#### [DATA LISTING]
□ □ □

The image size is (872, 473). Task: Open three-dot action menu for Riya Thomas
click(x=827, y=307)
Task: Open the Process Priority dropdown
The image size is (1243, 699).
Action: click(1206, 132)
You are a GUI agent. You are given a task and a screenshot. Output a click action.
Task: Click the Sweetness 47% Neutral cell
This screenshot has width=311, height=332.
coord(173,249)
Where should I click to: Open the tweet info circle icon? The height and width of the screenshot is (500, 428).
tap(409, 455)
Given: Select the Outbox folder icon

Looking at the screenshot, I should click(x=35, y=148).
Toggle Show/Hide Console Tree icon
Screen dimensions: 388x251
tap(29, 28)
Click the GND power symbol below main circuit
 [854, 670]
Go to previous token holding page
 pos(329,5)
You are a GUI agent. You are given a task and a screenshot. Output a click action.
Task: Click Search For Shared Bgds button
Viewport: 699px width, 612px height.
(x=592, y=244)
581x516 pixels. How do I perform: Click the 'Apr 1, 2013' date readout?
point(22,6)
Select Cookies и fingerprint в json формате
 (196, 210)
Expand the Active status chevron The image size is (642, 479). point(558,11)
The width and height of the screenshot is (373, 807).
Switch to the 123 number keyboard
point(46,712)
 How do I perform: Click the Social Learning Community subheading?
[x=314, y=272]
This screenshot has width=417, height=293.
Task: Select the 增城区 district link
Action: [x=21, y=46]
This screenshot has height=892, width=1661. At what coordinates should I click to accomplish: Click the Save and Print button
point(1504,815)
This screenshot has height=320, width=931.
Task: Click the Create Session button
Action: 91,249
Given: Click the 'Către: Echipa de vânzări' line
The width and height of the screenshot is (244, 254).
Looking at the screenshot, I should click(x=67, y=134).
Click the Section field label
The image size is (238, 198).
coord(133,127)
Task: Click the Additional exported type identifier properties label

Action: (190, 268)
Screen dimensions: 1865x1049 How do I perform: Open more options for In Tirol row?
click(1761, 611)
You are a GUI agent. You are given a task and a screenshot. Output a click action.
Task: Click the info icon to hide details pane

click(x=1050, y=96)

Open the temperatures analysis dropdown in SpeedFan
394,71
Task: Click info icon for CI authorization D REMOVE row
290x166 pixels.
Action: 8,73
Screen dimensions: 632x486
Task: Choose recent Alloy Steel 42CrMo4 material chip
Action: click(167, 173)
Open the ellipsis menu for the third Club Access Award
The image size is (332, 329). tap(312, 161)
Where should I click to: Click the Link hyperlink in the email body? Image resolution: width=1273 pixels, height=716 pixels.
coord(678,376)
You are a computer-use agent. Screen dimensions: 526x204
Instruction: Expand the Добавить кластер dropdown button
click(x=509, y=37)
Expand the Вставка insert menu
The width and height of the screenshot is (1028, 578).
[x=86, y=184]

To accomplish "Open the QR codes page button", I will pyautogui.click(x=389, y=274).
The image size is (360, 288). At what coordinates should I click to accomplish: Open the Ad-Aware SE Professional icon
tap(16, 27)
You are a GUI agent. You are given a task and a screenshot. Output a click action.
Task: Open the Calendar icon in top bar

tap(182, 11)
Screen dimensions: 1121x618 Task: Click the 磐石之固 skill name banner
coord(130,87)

□ □ □

#### [YOUR OBJECTIVE]
Revise the records in the stretch from the line containing "Go to previous token holding page" through the line containing "Action: (190, 268)" by changing "subheading" to "section heading" and leaving everything else as it stands. Return only those lines.

#### [RESULT OF THIS EXERCISE]
Go to previous token holding page
 pos(329,5)
You are a GUI agent. You are given a task and a screenshot. Output a click action.
Task: Click Search For Shared Bgds button
Viewport: 699px width, 612px height.
(x=592, y=244)
581x516 pixels. How do I perform: Click the 'Apr 1, 2013' date readout?
point(22,6)
Select Cookies и fingerprint в json формате
 (196, 210)
Expand the Active status chevron The image size is (642, 479). point(558,11)
The width and height of the screenshot is (373, 807).
Switch to the 123 number keyboard
point(46,712)
 How do I perform: Click the Social Learning Community section heading?
[x=314, y=272]
This screenshot has width=417, height=293.
Task: Select the 增城区 district link
Action: [x=21, y=46]
This screenshot has height=892, width=1661. At what coordinates should I click to accomplish: Click the Save and Print button
point(1504,815)
This screenshot has height=320, width=931.
Task: Click the Create Session button
Action: 91,249
Given: Click the 'Către: Echipa de vânzări' line
The width and height of the screenshot is (244, 254).
Looking at the screenshot, I should click(x=67, y=134).
Click the Section field label
The image size is (238, 198).
coord(133,127)
Task: Click the Additional exported type identifier properties label

Action: (190, 268)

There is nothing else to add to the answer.